SPROUTED Black-Chickpea Mixed-Salad
- 1 cup Sprouted Black Chickpeas
- 4-5 halved cherry Tomatoes (Sweet Snacking Tomatoes)
- 1 small green or red sweet Pepper, cut into small bite-size strips(1/2 cup)
- 1/4 cup thin red Onion wedges or chopped finely
- 1/2 cup small baby Carrots, cut into small bite-size pieces
- 1/2 cup diced Salad Cucumber
- 1 medium Beet - scrubbed, trimmed and cut into small bite-size pieces
- 1 jalapeno/green chili, finely chopped
- 4 cups Romaine & Iceberg blend
- 1 tablespoon Extra Virgin Olive Oil
- Salt n pepper
- For Sprouted Blackpeas:
- Wash and soak black chickpeas in plenty of water, overnight. They expand considerably, so place them in a big vessel.

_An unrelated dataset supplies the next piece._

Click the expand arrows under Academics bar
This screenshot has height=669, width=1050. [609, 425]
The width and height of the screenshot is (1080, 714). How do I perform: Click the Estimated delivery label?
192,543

- The next day drain and wrap in muslin or cheese or loosely woven cotton cloth.
- You can do sprouts either in a Sprout Maker or a just by hanging in a loosely woven Cotton Cloth.
- For SALAD:
- In a large bowl toss sprouted Black Chickpeas, halved cherry Tomatoes, sweet Pepper, Onions, Cucumber, Beet, Jalapeno, Salt and Extra Virgin Olive Oil.
- Arrange Greens (Romaine & Iceberg blend) in a salad bowl.
- Top greens with the above Sprouted Chickpeas mixture.
- Drizzle with extra virgin olive oil, salt n pepper.